Return the listing below line for line, with no character changed.

::: Data shown

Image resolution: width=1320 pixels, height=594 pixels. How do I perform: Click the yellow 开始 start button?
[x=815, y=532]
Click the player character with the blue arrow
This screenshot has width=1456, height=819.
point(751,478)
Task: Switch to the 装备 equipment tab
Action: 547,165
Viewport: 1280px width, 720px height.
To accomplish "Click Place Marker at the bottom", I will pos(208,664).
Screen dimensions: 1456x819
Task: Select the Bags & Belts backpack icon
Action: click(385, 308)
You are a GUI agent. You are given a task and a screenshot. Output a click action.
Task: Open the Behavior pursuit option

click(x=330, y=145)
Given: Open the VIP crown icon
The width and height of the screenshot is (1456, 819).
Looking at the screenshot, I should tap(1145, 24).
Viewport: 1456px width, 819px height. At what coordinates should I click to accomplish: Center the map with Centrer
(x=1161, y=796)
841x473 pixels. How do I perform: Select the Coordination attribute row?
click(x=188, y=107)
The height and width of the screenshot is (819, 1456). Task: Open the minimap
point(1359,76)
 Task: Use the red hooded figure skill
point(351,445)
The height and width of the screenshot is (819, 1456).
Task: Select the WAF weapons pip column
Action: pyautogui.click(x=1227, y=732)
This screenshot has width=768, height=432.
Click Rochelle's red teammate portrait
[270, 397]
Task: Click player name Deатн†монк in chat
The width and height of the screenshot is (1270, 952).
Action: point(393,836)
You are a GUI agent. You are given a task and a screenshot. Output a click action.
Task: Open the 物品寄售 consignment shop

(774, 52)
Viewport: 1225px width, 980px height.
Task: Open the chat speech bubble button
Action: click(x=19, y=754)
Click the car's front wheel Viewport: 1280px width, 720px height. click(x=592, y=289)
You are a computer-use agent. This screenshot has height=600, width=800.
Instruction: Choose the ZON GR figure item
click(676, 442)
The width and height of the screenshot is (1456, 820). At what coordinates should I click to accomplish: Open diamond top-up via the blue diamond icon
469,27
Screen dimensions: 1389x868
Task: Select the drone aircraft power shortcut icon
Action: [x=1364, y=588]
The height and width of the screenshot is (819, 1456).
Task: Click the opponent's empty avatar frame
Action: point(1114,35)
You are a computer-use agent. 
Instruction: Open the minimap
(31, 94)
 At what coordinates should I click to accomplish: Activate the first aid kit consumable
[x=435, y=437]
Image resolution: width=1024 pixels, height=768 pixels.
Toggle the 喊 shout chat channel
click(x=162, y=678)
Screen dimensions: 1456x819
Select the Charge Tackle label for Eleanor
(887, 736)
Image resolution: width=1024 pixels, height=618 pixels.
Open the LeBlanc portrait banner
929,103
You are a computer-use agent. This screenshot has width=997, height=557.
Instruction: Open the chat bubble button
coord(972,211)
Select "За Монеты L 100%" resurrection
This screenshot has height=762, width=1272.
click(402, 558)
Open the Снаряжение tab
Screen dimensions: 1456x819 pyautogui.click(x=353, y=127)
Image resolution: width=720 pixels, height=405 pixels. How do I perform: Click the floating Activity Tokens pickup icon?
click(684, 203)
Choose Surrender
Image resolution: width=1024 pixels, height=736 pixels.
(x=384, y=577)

::::::

**Task solution**
Image resolution: width=1320 pixels, height=594 pixels. How do I perform: Click the yellow 开始 start button?
[x=815, y=532]
Click the player character with the blue arrow
This screenshot has width=1456, height=819.
point(751,478)
Task: Switch to the 装备 equipment tab
Action: 547,165
Viewport: 1280px width, 720px height.
To accomplish "Click Place Marker at the bottom", I will pos(208,664).
Screen dimensions: 1456x819
Task: Select the Bags & Belts backpack icon
Action: click(385, 308)
You are a GUI agent. You are given a task and a screenshot. Output a click action.
Task: Open the Behavior pursuit option

click(x=330, y=145)
Given: Open the VIP crown icon
The width and height of the screenshot is (1456, 819).
Looking at the screenshot, I should tap(1145, 24).
Viewport: 1456px width, 819px height. At what coordinates should I click to accomplish: Center the map with Centrer
(x=1161, y=796)
841x473 pixels. How do I perform: Select the Coordination attribute row?
click(x=188, y=107)
The height and width of the screenshot is (819, 1456). Task: Open the minimap
point(1359,76)
 Task: Use the red hooded figure skill
point(351,445)
The height and width of the screenshot is (819, 1456).
Task: Select the WAF weapons pip column
Action: pyautogui.click(x=1227, y=732)
This screenshot has width=768, height=432.
Click Rochelle's red teammate portrait
[270, 397]
Task: Click player name Deатн†монк in chat
The width and height of the screenshot is (1270, 952).
Action: point(393,836)
You are a GUI agent. You are given a task and a screenshot. Output a click action.
Task: Open the 物品寄售 consignment shop

(774, 52)
Viewport: 1225px width, 980px height.
Task: Open the chat speech bubble button
Action: click(x=19, y=754)
Click the car's front wheel Viewport: 1280px width, 720px height. click(x=592, y=289)
You are a computer-use agent. This screenshot has height=600, width=800.
Instruction: Choose the ZON GR figure item
click(676, 442)
The width and height of the screenshot is (1456, 820). At what coordinates should I click to accomplish: Open diamond top-up via the blue diamond icon
469,27
Screen dimensions: 1389x868
Task: Select the drone aircraft power shortcut icon
Action: [x=1364, y=588]
The height and width of the screenshot is (819, 1456).
Task: Click the opponent's empty avatar frame
Action: point(1114,35)
You are a computer-use agent. 
Instruction: Open the minimap
(31, 94)
 At what coordinates should I click to accomplish: Activate the first aid kit consumable
[x=435, y=437]
Image resolution: width=1024 pixels, height=768 pixels.
Toggle the 喊 shout chat channel
click(x=162, y=678)
Screen dimensions: 1456x819
Select the Charge Tackle label for Eleanor
(887, 736)
Image resolution: width=1024 pixels, height=618 pixels.
Open the LeBlanc portrait banner
929,103
You are a computer-use agent. This screenshot has width=997, height=557.
Instruction: Open the chat bubble button
coord(972,211)
Select "За Монеты L 100%" resurrection
This screenshot has height=762, width=1272.
click(402, 558)
Open the Снаряжение tab
Screen dimensions: 1456x819 pyautogui.click(x=353, y=127)
Image resolution: width=720 pixels, height=405 pixels. How do I perform: Click the floating Activity Tokens pickup icon?
click(684, 203)
Choose Surrender
Image resolution: width=1024 pixels, height=736 pixels.
(x=384, y=577)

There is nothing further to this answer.